By Ambriah Underwood, Capital News Service

Former felons could have more success securing employment under bipartisan legislation introduced Thursday that would bar federal employers from asking requests for applicants’ criminal histories before conditional job offers.

Reps. Elijah Cummings (D-Baltimore) and Doug Collins (R-Georgia) joined with Sens.
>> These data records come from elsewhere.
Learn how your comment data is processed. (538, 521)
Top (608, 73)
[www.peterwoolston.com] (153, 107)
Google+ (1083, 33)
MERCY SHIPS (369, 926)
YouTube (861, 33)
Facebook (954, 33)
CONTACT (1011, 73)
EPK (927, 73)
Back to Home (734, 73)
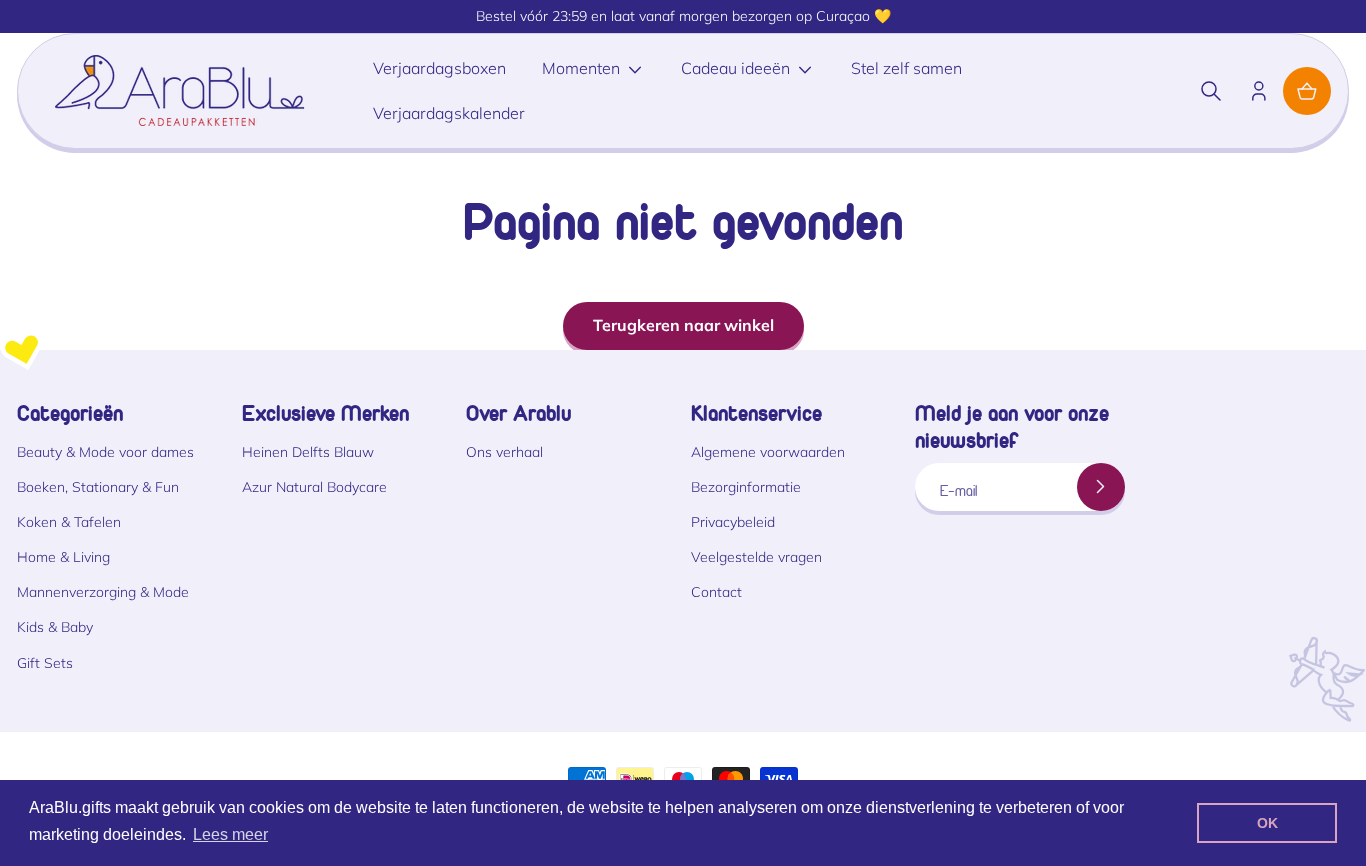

Cory Booker (D-New Jersey) and Ron Johnson (R-Wisconsin) to propose the Fair Chance Act, an attempt to decrease rates of recidivism by helping ex-convicts secure jobs.

The bill would “ban the box,” directing employers to discontinue applications requiring candidates to check a box indicating their criminal records.

“This bill would give individuals who are re-entering society from prison a fair chance at truly achieving the American dream and becoming contributing members of our communities,” said Cummings, chairman of the House Oversight and Reform Committee.

“We have a criminal justice system where the collateral consequences for Americans with a criminal conviction are like getting a life sentence—affecting their ability to vote, to get housing and critically, to get back to work,” Booker, a presidential candidate, said in a statement.

Thirty-three states and more than 150 cities and counties have adopted laws or policies that “ban the box,” extending the jurisdiction of such policies to almost three-fourths of the U.S. population, according to the National Employment Law Project.